* EXERCISE BRIEF
The lines to copy run from the one containing "You are a computer-use" to the last line of the entries; output those lines exactly and only them, without pictures.

* DATA TO EXAMINE
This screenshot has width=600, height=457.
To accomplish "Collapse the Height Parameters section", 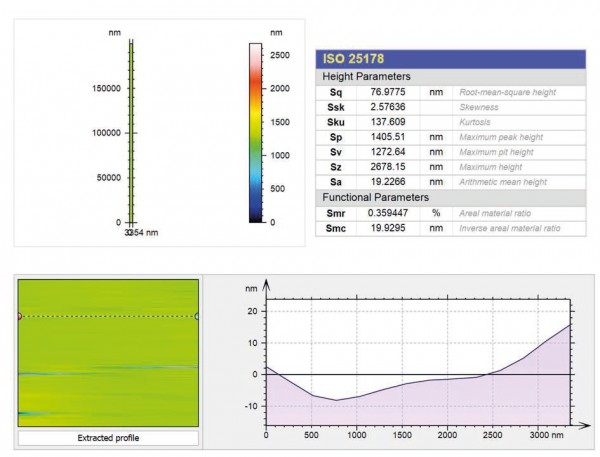I will click(x=364, y=76).
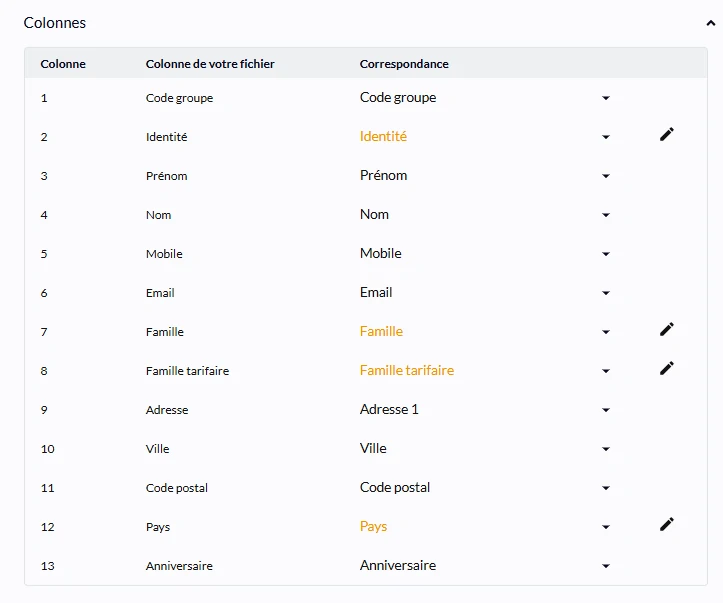This screenshot has width=723, height=603.
Task: Open the Identité correspondence dropdown arrow
Action: (x=606, y=137)
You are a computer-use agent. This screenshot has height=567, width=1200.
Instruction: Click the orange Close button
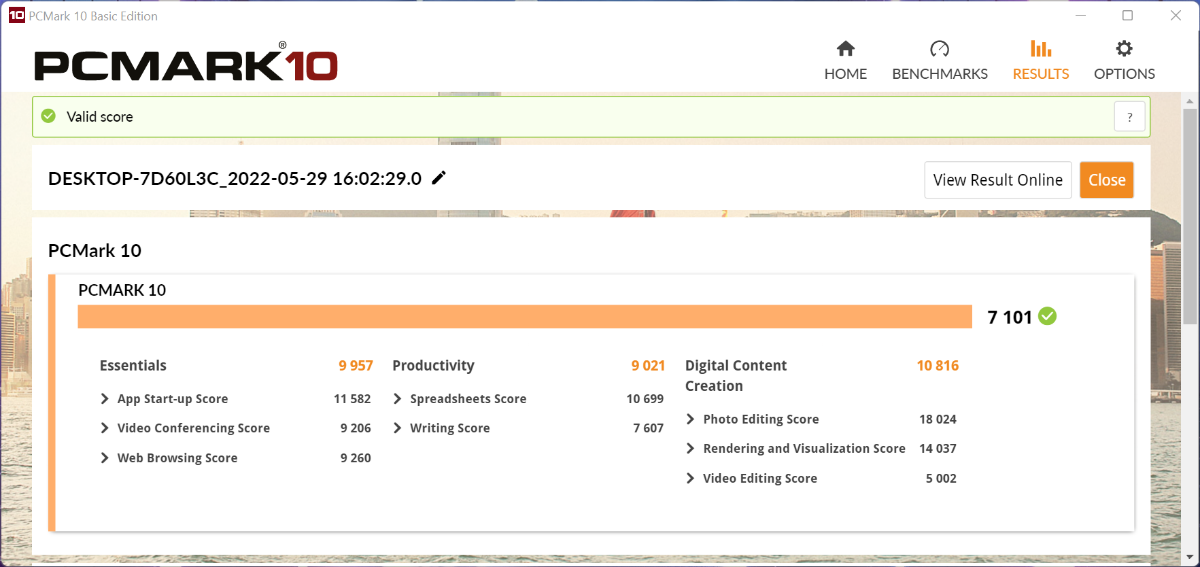(x=1106, y=180)
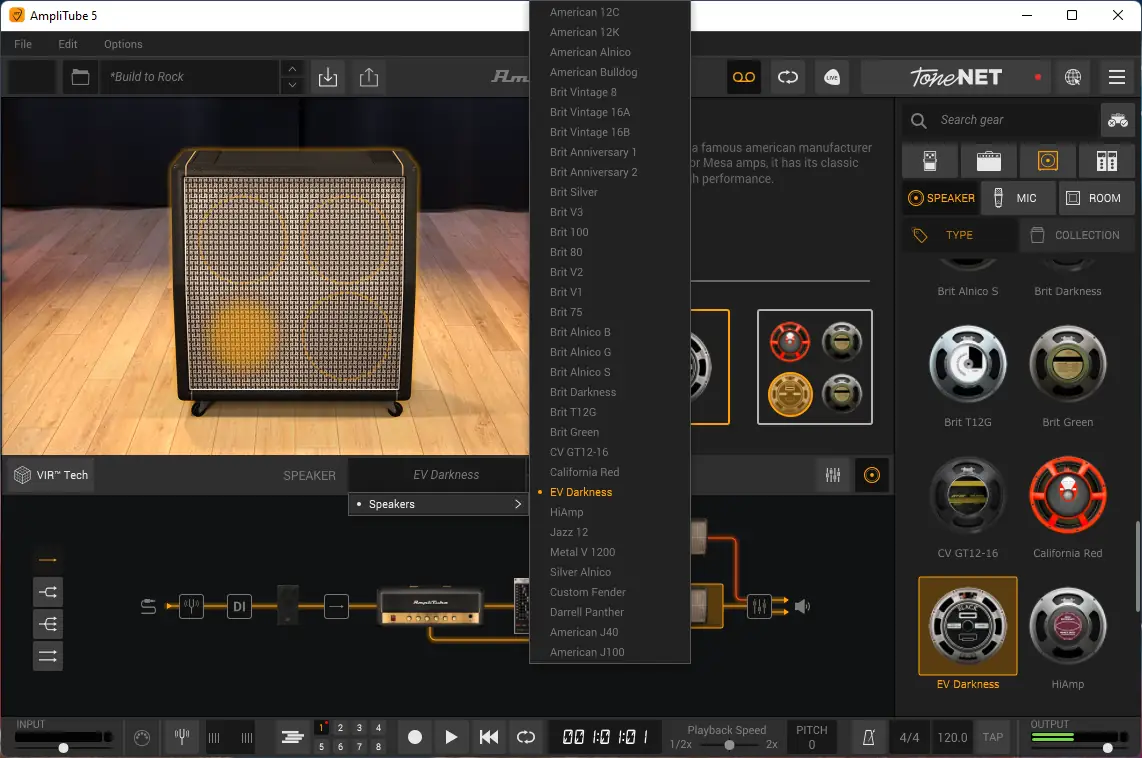Open the tuner icon in bottom bar

[181, 737]
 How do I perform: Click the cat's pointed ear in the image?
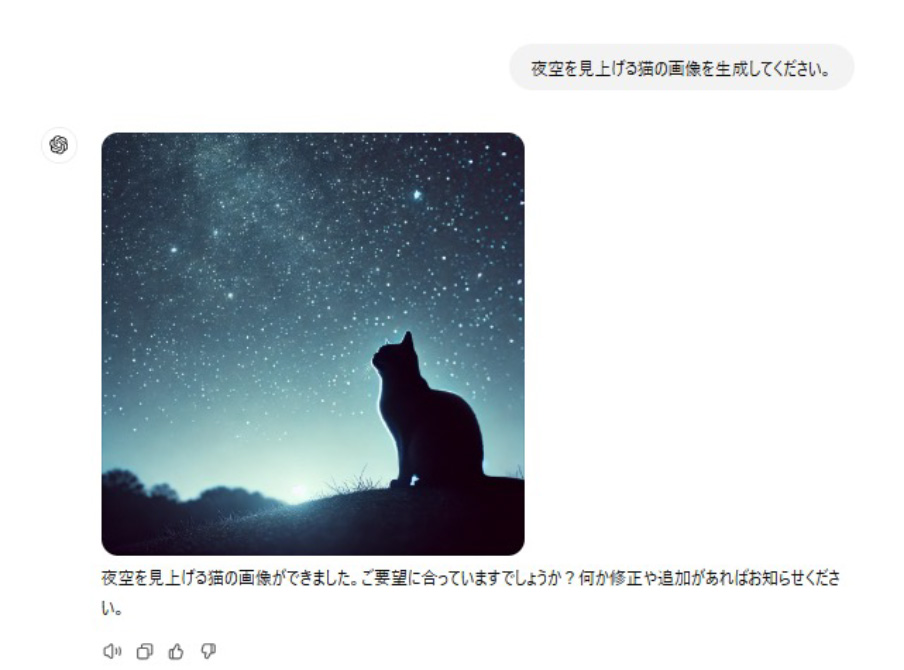tap(408, 339)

* ANSWER AREA
You are a computer-use agent. This screenshot has height=567, width=1200.
Instruction: Click the orange Close button
(x=1106, y=180)
Open the tuner icon in bottom bar

[181, 737]
 How do I perform: Click the cat's pointed ear in the image?
tap(408, 339)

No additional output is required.